== What to work on ==
With nothing left out, repeat every entry exactly.

== Excerpted data ==

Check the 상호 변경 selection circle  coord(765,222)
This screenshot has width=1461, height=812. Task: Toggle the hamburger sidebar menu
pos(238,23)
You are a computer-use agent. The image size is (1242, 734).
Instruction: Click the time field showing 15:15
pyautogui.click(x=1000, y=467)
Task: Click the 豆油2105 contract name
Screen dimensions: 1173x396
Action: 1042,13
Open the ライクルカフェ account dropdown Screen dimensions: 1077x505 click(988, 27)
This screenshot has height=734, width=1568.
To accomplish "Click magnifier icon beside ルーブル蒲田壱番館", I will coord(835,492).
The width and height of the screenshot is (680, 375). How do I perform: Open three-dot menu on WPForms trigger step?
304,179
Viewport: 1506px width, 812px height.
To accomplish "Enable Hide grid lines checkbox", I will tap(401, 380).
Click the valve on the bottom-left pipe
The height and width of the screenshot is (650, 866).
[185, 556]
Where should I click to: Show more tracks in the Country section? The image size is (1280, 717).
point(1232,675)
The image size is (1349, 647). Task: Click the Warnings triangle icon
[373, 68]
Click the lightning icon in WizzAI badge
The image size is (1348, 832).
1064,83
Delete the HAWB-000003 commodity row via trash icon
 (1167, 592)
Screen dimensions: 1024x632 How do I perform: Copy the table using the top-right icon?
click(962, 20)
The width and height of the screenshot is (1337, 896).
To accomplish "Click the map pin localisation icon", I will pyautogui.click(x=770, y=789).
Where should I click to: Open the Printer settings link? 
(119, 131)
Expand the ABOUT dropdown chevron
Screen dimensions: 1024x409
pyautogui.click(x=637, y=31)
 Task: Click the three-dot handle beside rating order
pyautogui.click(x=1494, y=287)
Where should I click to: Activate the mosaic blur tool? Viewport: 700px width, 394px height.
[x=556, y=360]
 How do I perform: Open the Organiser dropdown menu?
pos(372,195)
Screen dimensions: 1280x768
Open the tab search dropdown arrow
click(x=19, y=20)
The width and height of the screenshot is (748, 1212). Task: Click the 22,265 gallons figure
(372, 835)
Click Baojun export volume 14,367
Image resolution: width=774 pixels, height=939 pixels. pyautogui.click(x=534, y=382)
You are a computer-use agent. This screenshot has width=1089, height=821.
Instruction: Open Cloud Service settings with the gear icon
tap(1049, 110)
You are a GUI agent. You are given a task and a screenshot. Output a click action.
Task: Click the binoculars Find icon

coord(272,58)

== Solution to the exercise ==
Check the 상호 변경 selection circle  coord(765,222)
This screenshot has width=1461, height=812. Task: Toggle the hamburger sidebar menu
pos(238,23)
You are a computer-use agent. The image size is (1242, 734).
Instruction: Click the time field showing 15:15
pyautogui.click(x=1000, y=467)
Task: Click the 豆油2105 contract name
Screen dimensions: 1173x396
Action: 1042,13
Open the ライクルカフェ account dropdown Screen dimensions: 1077x505 click(988, 27)
This screenshot has height=734, width=1568.
To accomplish "Click magnifier icon beside ルーブル蒲田壱番館", I will coord(835,492).
The width and height of the screenshot is (680, 375). How do I perform: Open three-dot menu on WPForms trigger step?
304,179
Viewport: 1506px width, 812px height.
To accomplish "Enable Hide grid lines checkbox", I will tap(401, 380).
Click the valve on the bottom-left pipe
The height and width of the screenshot is (650, 866).
[185, 556]
Where should I click to: Show more tracks in the Country section? The image size is (1280, 717).
point(1232,675)
The image size is (1349, 647). Task: Click the Warnings triangle icon
[373, 68]
Click the lightning icon in WizzAI badge
The image size is (1348, 832).
1064,83
Delete the HAWB-000003 commodity row via trash icon
 (1167, 592)
Screen dimensions: 1024x632 How do I perform: Copy the table using the top-right icon?
click(962, 20)
The width and height of the screenshot is (1337, 896).
To accomplish "Click the map pin localisation icon", I will pyautogui.click(x=770, y=789).
Where should I click to: Open the Printer settings link? 
(119, 131)
Expand the ABOUT dropdown chevron
Screen dimensions: 1024x409
pyautogui.click(x=637, y=31)
 Task: Click the three-dot handle beside rating order
pyautogui.click(x=1494, y=287)
Where should I click to: Activate the mosaic blur tool? Viewport: 700px width, 394px height.
[x=556, y=360]
 How do I perform: Open the Organiser dropdown menu?
pos(372,195)
Screen dimensions: 1280x768
Open the tab search dropdown arrow
click(x=19, y=20)
The width and height of the screenshot is (748, 1212). Task: Click the 22,265 gallons figure
(372, 835)
Click Baojun export volume 14,367
Image resolution: width=774 pixels, height=939 pixels. pyautogui.click(x=534, y=382)
You are a computer-use agent. This screenshot has width=1089, height=821.
Instruction: Open Cloud Service settings with the gear icon
tap(1049, 110)
You are a GUI agent. You are given a task and a screenshot. Output a click action.
Task: Click the binoculars Find icon

coord(272,58)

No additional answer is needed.